It took two months, but the Cubs finally made a move. On Tuesday, the team briefly lit up the news wires with the announcement that it had signed a free agent to a multi-year deal. The recipient of Chicago’s largesse wasn’t Bryce Harper or Manny Machado, though. It was Daniel Descalso, the well-traveled veteran infielder with a career OPS+ of 85 and the new owner of a two-year, $5 million contract.

It’s not exactly the signing that fans on the North Side expected as the marquee move of this star-loaded offseason. Yet with a week to go until Christmas, Descalso stands as Chicago’s lone addition of import. Aside from some exercised team options, waiver claims, minor league signings, and small trades to clear players off the margins of the roster, the Cubs are amid a winter so quiet that you have to strain to hear it. Descalso is the only player so far given a major league deal; beyond him, the only other transactions of note are trading away longtime utility infielder Tommy La Stella and getting diminutive infielder Ronald Torreyes, the joy of every Yankees fan, from the Bronx.

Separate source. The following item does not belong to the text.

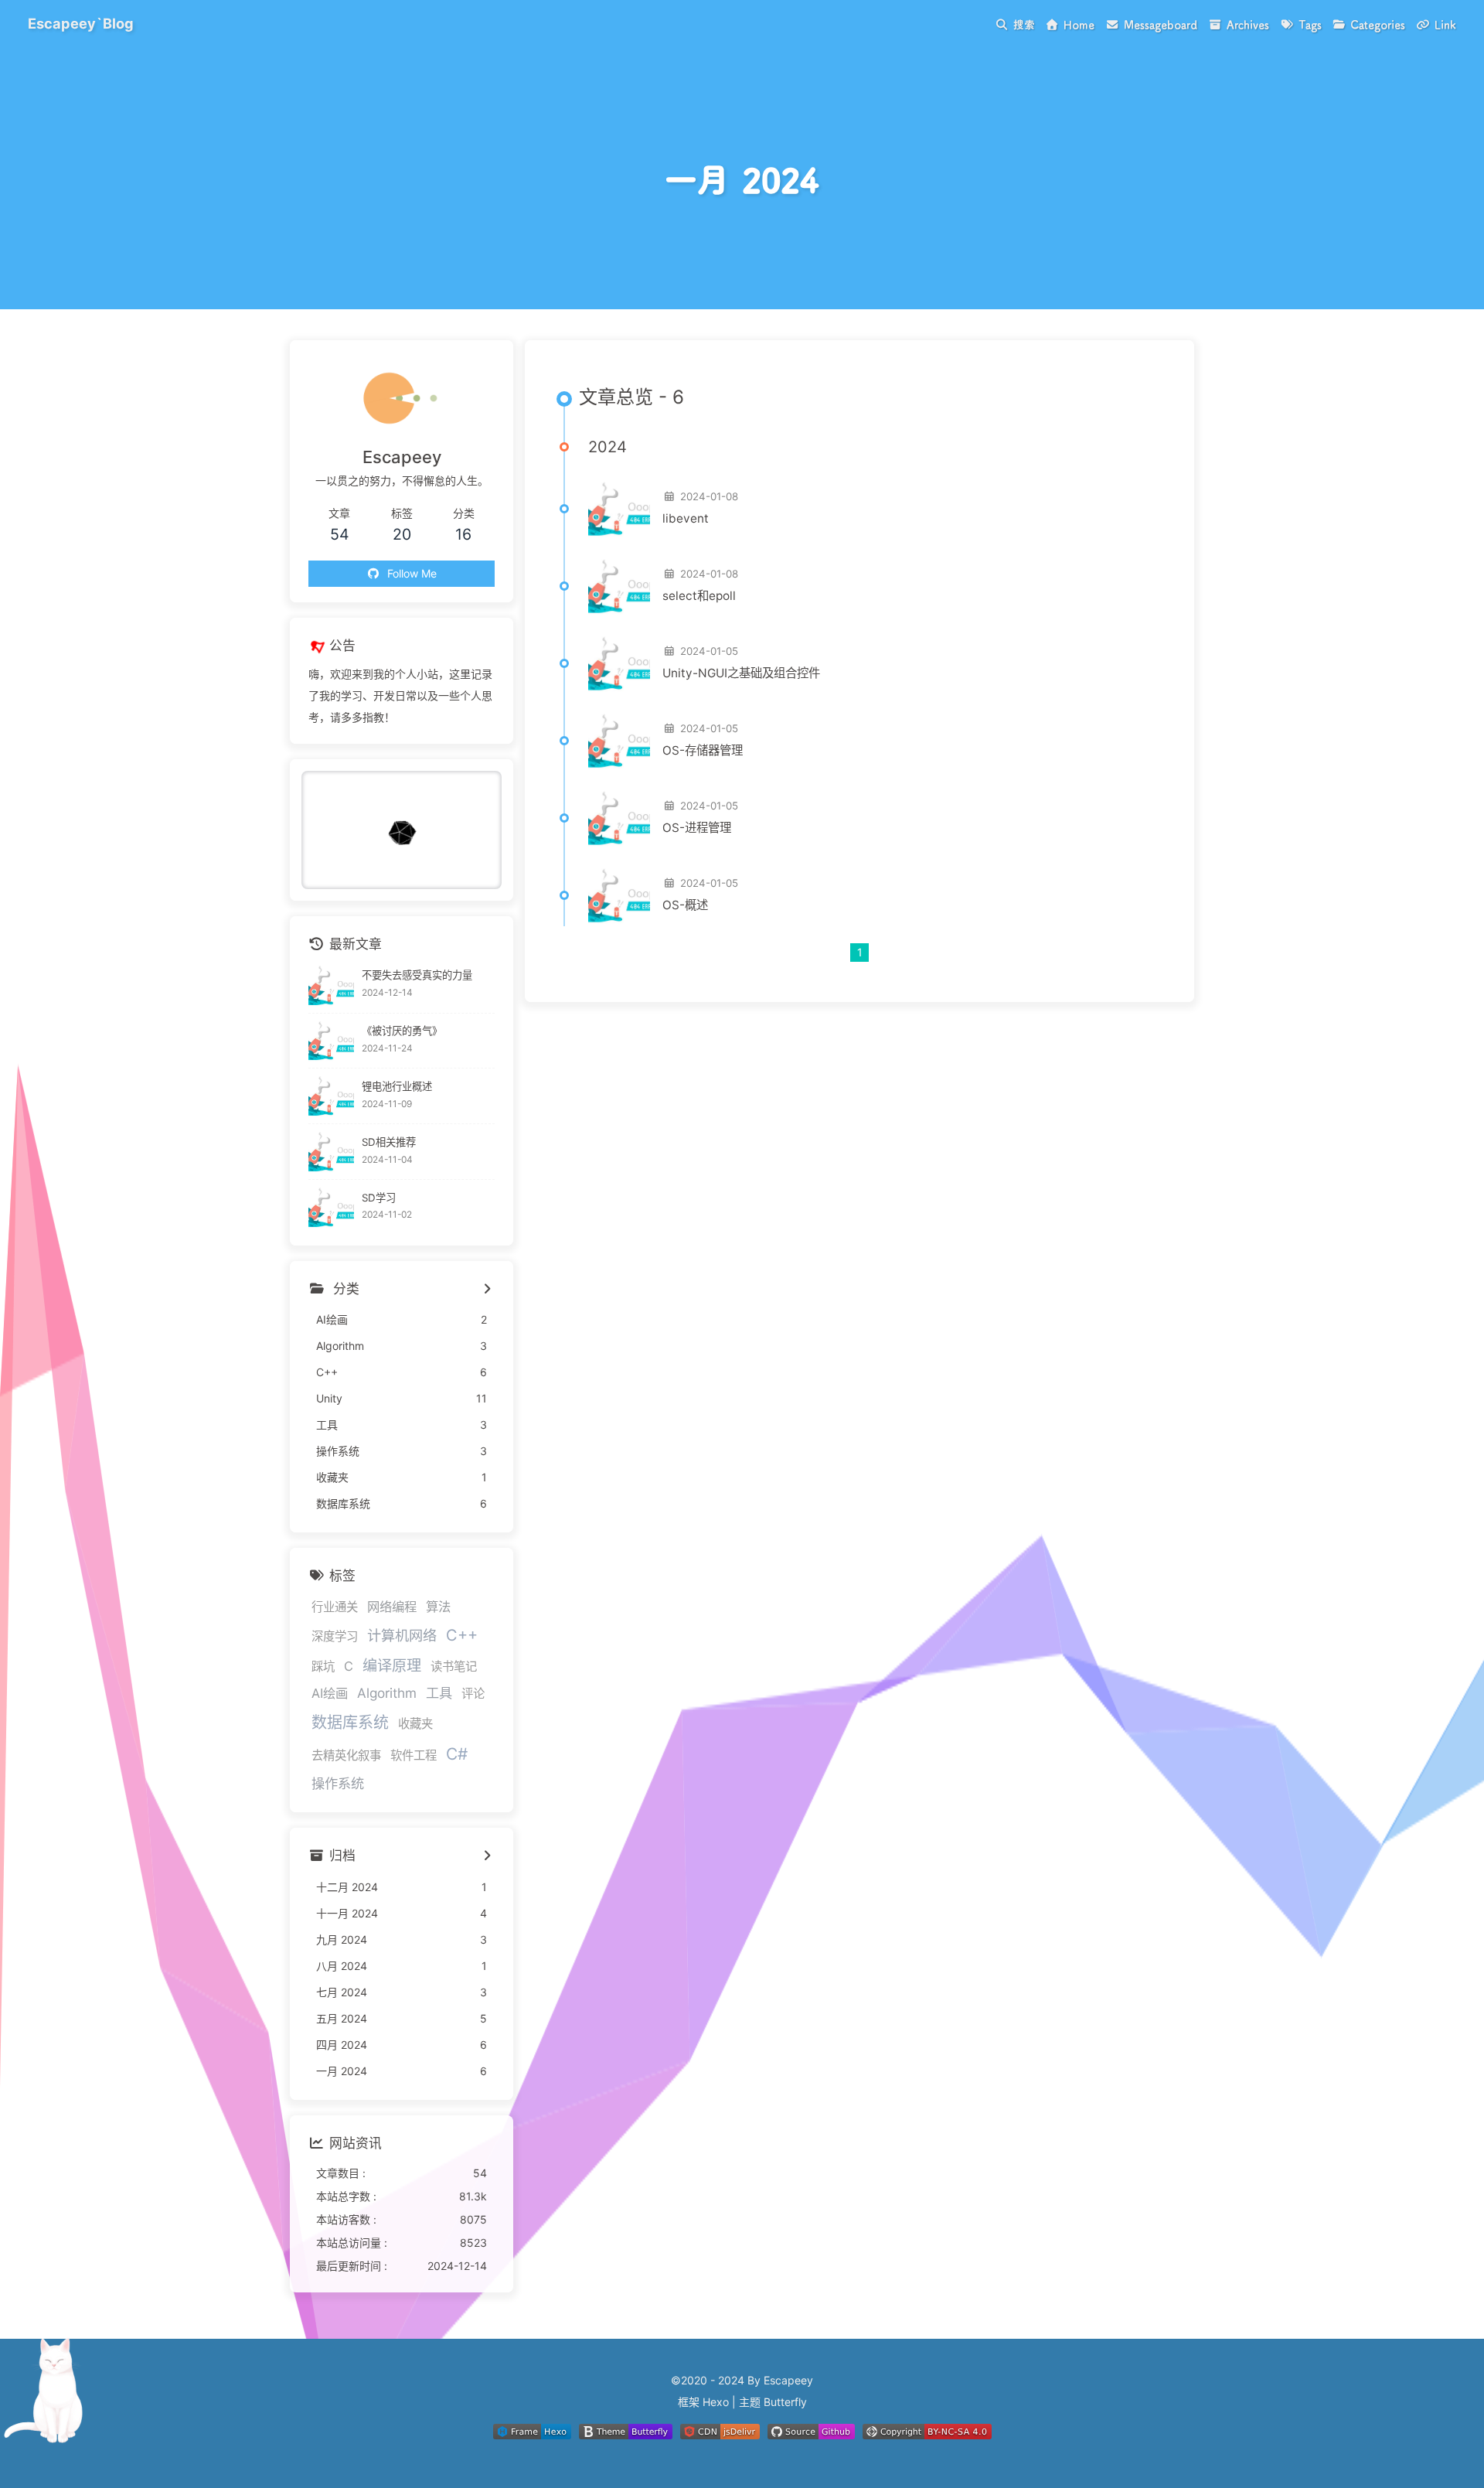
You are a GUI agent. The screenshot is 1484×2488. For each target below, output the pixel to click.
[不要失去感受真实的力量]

It’s a confusing bit of inaction for a team that was supposed to be front and center in the chase for this offseason’s two free-agent studs, Harper and Machado. Given the way the 2018 season ended—with the Cubs gagging away the NL Central title to the Brewers in Game 163, then flaming out of the playoffs against the mediocre Rockies in the wild-card game—you’d expect Chicago to show a little more urgency in restoring its iron grip on the division. Instead, as the New Year approaches, the Cubs strangely sit on their hands (or paws, I suppose), linked to Harper, Machado and other stars not by reports of pursuit but by lack of interest.

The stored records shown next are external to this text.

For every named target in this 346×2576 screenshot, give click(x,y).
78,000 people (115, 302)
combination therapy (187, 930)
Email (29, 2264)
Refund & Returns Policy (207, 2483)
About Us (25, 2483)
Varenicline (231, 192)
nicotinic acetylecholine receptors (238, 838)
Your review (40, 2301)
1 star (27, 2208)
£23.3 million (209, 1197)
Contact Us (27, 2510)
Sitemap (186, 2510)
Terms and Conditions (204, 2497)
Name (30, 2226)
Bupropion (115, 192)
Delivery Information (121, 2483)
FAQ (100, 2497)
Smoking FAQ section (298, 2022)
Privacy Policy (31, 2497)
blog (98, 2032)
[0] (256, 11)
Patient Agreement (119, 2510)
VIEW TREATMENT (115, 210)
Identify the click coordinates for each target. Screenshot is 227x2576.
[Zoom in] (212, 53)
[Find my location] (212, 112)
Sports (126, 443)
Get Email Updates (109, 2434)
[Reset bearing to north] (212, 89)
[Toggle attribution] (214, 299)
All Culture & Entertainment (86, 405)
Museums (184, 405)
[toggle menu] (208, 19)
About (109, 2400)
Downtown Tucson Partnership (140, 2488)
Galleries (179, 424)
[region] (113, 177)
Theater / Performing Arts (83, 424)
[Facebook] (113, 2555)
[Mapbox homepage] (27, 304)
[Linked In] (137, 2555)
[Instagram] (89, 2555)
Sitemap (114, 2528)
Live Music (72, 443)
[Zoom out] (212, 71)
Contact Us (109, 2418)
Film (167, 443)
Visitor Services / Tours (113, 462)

It’s not as if Chicago doesn’t need help. The case for Harper and Machado has been done to death on this site and others; suffice to say either represents a massive addition to a team already stacked with young talent. There’s space for them (or, honestly, both), too: Harper could slot into rightfield, moving Jason Heyward into center; Machado could take over shortstop from the suspended Addison Russell, whose Cubs tenure could soon be over after allegations of mistreatment recently surfaced from the mother of his first child. In each case, they’d be significant upgrades and establish Chicago as the NL’s team to beat in 2019.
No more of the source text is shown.